I snorted. "Do you think I have anything to gain by this being plastered all over tomorrow's Windsor Star? Or Equestria Daily for that matter?"
"Sorry, I had to ask. Anyway, to make a long story short... You aren't the only person who found a filly in a box today."
"‽" I replied, eloquently.
"Yeah, that's pretty much how one of our agents reacted when he found a nine year-old unicorn called Symphonia trying to kick her way out of his mailbox. We suspect there'll be more, but so far you're the only one who decided to call the cops."
"No prizes for guessing why," Green muttered, in obvious reference to that fanfic.
"We won't pretend to know how or why this is happening," White continued, "but we have some guesses. There's aspects to this that I can't talk about in a lot of detail, but I take it you're aware of the concept of parallel universes?" I nodded mutely. "Well, I don't know all the details and wouldn't be allowed to tell you if I did, but a number of governments have taken passes at going beyond pure theory."

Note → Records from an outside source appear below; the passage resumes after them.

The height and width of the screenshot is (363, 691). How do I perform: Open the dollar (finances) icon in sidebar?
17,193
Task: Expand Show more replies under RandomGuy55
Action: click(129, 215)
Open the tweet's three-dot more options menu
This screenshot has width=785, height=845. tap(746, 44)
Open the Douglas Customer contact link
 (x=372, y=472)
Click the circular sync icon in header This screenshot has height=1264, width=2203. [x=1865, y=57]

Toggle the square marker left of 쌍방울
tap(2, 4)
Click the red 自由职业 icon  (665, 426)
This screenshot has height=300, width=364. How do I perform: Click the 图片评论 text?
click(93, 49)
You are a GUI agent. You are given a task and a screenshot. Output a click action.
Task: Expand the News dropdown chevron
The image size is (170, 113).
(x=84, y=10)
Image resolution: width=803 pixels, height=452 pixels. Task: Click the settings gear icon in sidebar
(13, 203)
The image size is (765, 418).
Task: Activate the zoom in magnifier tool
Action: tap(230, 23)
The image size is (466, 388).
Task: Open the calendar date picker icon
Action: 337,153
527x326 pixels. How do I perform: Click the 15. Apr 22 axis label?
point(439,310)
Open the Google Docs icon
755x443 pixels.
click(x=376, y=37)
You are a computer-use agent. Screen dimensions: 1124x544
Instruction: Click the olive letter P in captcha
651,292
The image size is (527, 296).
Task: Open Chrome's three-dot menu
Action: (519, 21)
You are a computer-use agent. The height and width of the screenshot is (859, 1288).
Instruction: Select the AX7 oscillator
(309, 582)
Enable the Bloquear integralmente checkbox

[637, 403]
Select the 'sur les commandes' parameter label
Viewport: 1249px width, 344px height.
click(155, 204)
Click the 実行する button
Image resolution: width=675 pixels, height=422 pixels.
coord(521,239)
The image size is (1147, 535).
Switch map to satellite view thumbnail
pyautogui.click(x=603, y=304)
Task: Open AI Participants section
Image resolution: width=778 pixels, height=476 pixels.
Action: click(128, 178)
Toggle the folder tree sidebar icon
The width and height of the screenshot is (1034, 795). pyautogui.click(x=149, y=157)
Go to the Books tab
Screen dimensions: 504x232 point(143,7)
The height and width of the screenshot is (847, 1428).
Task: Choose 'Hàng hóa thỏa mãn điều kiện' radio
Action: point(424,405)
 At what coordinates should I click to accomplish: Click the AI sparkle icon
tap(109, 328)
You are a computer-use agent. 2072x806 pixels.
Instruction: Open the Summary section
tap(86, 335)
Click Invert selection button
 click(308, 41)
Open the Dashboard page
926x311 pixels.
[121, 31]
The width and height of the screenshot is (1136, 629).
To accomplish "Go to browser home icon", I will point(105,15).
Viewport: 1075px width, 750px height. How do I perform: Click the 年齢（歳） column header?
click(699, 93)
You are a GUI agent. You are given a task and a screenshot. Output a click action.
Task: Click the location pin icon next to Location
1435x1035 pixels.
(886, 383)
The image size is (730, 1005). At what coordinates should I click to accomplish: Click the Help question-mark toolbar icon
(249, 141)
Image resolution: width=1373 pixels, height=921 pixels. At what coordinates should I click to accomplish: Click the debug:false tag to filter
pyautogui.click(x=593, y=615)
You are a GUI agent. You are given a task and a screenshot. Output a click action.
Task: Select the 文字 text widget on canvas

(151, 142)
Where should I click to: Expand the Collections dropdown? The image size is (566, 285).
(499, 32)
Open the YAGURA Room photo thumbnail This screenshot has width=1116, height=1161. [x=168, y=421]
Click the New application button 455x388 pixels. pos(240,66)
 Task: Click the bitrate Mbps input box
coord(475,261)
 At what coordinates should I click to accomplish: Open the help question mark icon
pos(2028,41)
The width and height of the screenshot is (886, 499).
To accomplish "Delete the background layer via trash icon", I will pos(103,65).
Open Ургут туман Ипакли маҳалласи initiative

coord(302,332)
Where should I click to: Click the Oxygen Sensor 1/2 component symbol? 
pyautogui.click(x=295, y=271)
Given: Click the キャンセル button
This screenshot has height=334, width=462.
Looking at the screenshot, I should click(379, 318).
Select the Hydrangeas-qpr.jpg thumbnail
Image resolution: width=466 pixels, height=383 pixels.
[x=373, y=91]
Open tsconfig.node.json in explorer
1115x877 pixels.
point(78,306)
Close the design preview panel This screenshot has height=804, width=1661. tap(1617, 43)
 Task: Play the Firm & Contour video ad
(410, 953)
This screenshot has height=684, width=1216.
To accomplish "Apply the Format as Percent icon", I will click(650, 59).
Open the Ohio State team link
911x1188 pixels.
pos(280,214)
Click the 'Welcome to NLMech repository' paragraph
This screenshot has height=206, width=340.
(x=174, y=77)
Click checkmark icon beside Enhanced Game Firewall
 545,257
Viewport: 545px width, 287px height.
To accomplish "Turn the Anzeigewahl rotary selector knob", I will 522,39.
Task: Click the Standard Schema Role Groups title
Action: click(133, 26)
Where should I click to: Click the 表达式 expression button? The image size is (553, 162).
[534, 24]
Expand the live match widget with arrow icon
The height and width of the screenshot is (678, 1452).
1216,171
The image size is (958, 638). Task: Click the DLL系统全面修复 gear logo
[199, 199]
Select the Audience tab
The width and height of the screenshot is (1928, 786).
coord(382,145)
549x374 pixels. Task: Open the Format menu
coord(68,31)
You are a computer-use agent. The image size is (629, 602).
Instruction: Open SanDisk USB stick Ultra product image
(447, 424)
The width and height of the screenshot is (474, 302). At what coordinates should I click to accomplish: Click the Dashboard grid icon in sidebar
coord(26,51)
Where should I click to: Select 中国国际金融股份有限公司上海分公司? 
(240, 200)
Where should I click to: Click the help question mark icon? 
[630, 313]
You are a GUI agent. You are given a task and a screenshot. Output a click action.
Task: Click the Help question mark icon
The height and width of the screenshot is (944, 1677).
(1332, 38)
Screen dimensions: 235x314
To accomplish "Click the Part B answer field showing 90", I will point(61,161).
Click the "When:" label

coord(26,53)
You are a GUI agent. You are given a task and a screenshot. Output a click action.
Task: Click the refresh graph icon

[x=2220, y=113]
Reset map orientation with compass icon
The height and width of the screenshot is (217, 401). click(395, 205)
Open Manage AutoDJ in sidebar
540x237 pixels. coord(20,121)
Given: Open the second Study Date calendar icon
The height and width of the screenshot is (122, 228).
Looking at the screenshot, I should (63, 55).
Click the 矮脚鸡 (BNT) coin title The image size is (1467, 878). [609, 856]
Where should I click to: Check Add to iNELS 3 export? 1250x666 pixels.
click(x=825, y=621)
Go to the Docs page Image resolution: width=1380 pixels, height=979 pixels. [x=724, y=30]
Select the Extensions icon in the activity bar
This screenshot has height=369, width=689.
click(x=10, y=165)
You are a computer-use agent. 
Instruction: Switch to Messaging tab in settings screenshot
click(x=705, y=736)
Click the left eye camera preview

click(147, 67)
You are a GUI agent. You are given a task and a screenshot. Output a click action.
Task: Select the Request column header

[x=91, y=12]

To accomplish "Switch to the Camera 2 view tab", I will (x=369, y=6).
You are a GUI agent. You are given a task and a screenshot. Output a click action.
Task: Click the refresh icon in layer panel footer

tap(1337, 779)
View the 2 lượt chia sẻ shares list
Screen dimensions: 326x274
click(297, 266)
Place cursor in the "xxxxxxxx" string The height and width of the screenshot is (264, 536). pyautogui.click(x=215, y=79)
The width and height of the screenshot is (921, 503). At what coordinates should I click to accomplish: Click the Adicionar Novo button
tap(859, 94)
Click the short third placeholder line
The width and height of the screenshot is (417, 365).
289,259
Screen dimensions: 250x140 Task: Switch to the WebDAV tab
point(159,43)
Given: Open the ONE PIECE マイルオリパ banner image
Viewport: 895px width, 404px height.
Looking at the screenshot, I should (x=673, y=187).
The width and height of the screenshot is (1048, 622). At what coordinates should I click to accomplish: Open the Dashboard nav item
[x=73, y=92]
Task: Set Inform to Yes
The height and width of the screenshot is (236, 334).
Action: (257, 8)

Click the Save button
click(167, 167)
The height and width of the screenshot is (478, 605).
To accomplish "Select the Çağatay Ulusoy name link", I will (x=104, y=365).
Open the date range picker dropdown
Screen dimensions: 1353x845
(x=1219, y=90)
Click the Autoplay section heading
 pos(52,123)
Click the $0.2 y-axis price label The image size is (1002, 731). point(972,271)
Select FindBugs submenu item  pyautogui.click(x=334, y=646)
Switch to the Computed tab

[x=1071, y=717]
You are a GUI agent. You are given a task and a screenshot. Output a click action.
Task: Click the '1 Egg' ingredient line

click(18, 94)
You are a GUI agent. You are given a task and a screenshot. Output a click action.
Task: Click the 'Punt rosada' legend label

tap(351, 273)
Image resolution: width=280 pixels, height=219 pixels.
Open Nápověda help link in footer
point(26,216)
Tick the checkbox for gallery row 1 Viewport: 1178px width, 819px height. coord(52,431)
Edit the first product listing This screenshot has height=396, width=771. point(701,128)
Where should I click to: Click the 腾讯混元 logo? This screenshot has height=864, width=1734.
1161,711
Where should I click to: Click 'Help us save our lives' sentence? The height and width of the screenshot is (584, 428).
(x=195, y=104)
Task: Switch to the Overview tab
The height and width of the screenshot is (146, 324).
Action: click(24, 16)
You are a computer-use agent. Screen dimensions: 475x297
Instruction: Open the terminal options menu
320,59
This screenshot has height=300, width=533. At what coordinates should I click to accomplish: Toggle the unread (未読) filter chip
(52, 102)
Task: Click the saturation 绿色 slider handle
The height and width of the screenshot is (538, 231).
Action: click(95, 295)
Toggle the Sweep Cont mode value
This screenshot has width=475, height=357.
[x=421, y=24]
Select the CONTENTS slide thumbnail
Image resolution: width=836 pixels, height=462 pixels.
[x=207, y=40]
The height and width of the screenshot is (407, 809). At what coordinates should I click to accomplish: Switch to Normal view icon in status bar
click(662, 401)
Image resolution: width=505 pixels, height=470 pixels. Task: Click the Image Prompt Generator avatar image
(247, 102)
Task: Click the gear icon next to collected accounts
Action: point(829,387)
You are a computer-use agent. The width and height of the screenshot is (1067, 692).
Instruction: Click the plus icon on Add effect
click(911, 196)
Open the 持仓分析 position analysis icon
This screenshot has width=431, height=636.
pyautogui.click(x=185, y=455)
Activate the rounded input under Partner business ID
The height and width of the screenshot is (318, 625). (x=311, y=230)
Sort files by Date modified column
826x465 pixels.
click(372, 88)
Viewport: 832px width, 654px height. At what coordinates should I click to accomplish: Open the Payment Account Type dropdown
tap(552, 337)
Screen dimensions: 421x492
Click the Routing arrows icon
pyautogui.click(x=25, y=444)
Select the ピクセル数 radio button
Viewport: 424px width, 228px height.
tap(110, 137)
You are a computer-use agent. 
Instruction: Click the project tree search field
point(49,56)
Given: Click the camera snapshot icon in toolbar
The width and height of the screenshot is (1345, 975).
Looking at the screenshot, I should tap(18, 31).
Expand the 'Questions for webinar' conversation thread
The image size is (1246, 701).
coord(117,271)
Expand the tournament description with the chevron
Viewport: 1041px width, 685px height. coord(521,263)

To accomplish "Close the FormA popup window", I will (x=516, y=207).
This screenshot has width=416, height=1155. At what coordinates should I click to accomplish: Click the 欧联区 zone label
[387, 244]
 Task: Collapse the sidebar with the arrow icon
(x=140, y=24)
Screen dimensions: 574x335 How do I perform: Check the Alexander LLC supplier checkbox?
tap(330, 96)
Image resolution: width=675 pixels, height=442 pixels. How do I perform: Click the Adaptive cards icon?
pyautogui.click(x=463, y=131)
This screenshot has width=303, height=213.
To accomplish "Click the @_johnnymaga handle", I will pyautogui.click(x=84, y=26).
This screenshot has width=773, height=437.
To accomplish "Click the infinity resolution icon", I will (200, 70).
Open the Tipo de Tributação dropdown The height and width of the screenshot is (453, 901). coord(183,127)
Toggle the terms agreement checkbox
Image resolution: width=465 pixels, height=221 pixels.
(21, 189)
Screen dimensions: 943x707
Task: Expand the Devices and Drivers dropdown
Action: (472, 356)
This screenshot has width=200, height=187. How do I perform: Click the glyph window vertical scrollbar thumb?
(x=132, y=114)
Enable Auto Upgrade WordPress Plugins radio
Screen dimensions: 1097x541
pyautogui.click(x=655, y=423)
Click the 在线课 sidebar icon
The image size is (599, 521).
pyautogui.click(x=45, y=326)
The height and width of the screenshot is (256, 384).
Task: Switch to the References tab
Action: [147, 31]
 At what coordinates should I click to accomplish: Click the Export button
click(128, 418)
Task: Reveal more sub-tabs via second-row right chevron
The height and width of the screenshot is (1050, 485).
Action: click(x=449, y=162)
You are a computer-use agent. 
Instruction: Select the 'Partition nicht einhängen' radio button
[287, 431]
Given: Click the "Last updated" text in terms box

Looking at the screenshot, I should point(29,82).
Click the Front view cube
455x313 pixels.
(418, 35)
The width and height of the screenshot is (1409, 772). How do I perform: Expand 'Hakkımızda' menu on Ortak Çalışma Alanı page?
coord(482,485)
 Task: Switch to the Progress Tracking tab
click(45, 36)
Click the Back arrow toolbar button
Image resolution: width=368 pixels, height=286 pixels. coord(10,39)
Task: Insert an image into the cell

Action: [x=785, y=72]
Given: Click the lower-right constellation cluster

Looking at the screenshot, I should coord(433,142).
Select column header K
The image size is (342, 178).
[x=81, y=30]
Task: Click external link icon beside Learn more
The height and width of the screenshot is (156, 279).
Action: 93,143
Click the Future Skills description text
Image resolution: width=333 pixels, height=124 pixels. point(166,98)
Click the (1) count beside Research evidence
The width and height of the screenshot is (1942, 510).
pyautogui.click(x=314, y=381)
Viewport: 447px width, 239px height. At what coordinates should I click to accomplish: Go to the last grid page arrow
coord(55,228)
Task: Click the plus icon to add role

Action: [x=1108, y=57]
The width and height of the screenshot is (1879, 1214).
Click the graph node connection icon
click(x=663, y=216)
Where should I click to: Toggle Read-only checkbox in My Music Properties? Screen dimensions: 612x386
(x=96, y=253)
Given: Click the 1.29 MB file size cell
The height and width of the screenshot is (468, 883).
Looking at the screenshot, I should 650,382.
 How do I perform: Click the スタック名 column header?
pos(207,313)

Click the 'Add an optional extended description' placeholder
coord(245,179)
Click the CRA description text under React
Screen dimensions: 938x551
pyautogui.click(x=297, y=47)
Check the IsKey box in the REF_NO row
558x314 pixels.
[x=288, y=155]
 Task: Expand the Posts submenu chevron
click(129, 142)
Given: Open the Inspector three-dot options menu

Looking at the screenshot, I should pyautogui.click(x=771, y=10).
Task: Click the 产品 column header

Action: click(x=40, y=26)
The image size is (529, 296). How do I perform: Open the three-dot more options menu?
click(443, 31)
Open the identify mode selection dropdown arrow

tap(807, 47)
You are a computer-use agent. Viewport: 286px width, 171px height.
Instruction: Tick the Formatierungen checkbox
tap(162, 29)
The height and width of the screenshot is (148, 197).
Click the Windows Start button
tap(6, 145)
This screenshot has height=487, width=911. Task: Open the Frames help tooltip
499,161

"At any rate," Green interjected, "all we can tell you right now is that we've got people working on the problem of getting this kid home. Unfortunately, it's anyone's guess when or indeed if they'll get any useful results. Which leaves us with a problem..."

Diamond was back in the interview room, reading the same magazine as before and sucking a sugar-free lollipop she must've got from Hawthorne. "So," I said slowly. "Did they tell you what happened?"
"Some," she replied tonelessly. "Am I staying here?"
"Here as in on Earth, or here as in with us?"
"Both, I guess."
"Well, as far as staying on Earth goes, the scientists are working on it. There was a way to send you here, so there's got to be a way to send you back, right? As for staying here with us... Well, I suppose that's really up to you. If you really don't want to stay with me, Becca and the kids then there's always that other guy who got a pony in the mail."
Diamond shrugged.
I sat down beside her, and very tentatively placed a hand on her shoulder. "You alright?"
Diamond looked up, glaring at me. "The hell do you think?" Despite the ferocious scowl, I could see unshed tears in her eyes, and I made an abrupt decision. To hell with whether or not I had the right to do this to someone else's kid. I put both arms around her and pulled her into my lap for a hug. She sat stiffly for a fraction of a second, but then something gave way and she curled up against me and started to sob. I held her for a long moment, stroking her hair (mane? Whatever) until she cried herself out.
"I wanna go home," she said miserably. "I wanna see Daddy again, and Sylvie, and Miz Debonnair an' Bonnie from the candy store and..." She sighed heavily. "This never happened, 'kay?"
I snorted. "Kid, if anyone's earned the right to a good cry right now..."
"I'm serious! I've got a reputation to maintain here!" she protested, with such utter seriousness and conviction that I burst out laughing. Diamond made an inarticulate growling noise, yanked the lollipop she'd been sucking out of her mouth and stuck it into my hair.
"Gah! Oi! You brat!" I yelped.
"And don't you forget it!" she retorted, and then she started laughing.
I sighed. "This relationship is clearly something we're both going to have to work at."